Guadeloupe, de nos jours. Deux cailleras descendent un mafieux local. Avant les suspicions policière, le piège de leur misère sociale se referme sur eux. Voilà en deux phrases, le pitch de Nèg Maron, alternative politique qui tord le cou aux clichés exotiques et premier film de Jean-Claude Flamand Barny. Petite sommité du coin pour ses pubs (Outremer Télécom) et ses clips (Doc Gyneco, Kassav), Barny est en quelque sorte l’alter égo Dom-Tom de Matthieu Kassovitz, dont il fut d’ailleurs l’assistant : même volonté de se poser en porte-voie des rebelles de la société moderne sans en être directement issu, et même fascination pour les cinéastes américains des années 70, principalement Scorsese. Pas étonnant donc, de voir le réalisateur de la Haine impliqué dans le film, ici co-producteur et grand frère spirituel. Nèg Maron n’est d’ailleurs que ça : un film de petit frère, une suite logique qui ronronne tranquille, à la fraîche, comme une affaire de famille.

Ce qui donne au film une dimension aussi étriquée qu’attachante. Pour dépeindre les quartiers craignos des Tropiques, Barny n’a pas l’idée du siècle mais a au moins le mérite de transposer assez justement une représentation de la cité que ne renierait aucun rappeur: mères-courages vénérées et droites comme la justice, pères aux abonnés absents (celui de Josua, le héros, carbure au rhum), solidarité vénéneuse du groupe de potes, même l’humour de bouffon est là, sans oublier les combines à la petite semaine. Un conformisme qui donne même à l’ensemble un parfum de citoyenneté internationale, « genre tous unis, du même quartier » qui vaut son pesant d’émotion. Encore une histoire de parrainage plutôt sympa où les pointures nationales (Stomy Bugsy) et locales (les acteurs principaux sont les deux rappeurs du moment) jouent main dans la main, égalitaires, soudés à la vie à la mort.
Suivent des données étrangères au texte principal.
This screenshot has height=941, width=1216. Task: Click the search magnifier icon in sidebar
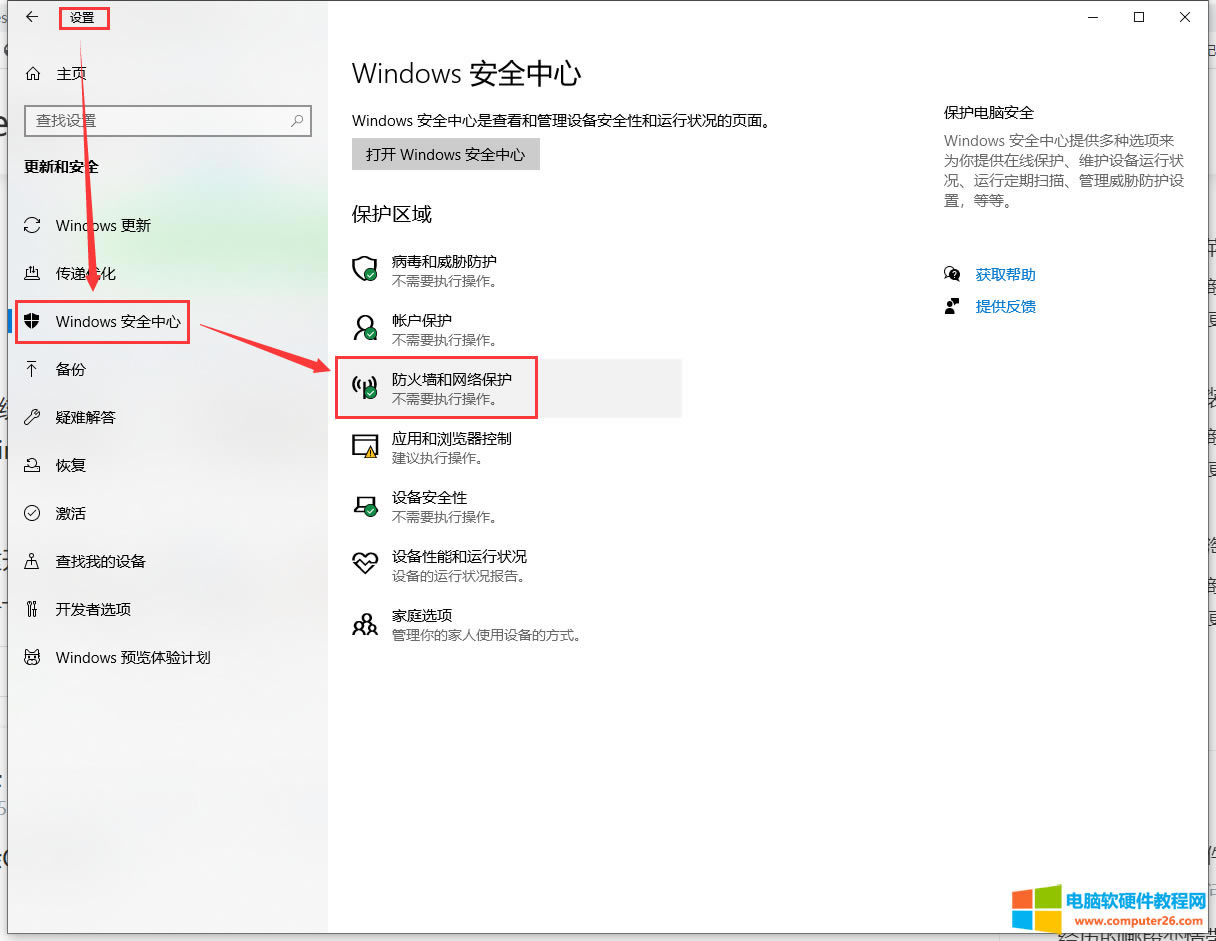click(x=297, y=121)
Et Barny ne se lasse pas d’intégrer l’Internationale de la violence urbaine. Entre les forums politiques, les békés corrompus et nostalgiques de l’esclavage, ça dénonce sec à tous les coins de rue, ça balance pas mal dans les meetings (consternants de naïveté), mais ça finit par simplifier au maximum les enjeux du film, réduit à un plaidoyer contre les injustices de la société. Relégué à l’imagerie, hyper maladroit dans l’action, le cinéma en prend un coup dans l’aile. Barny a notamment du mal avec la structure. On le sent attiré par l’âpreté du genre thriller mais c’est toujours vers le discours sociologique, le naturalisme surjoué qu’il fait grimper poussivement l’intensité de la cavale. Au moins le film existe et avec lui de nouveaux espoirs. De Pointe-à-Pitre au « neuf-trois », le décor est posé. Ne reste plus qu’à tourner.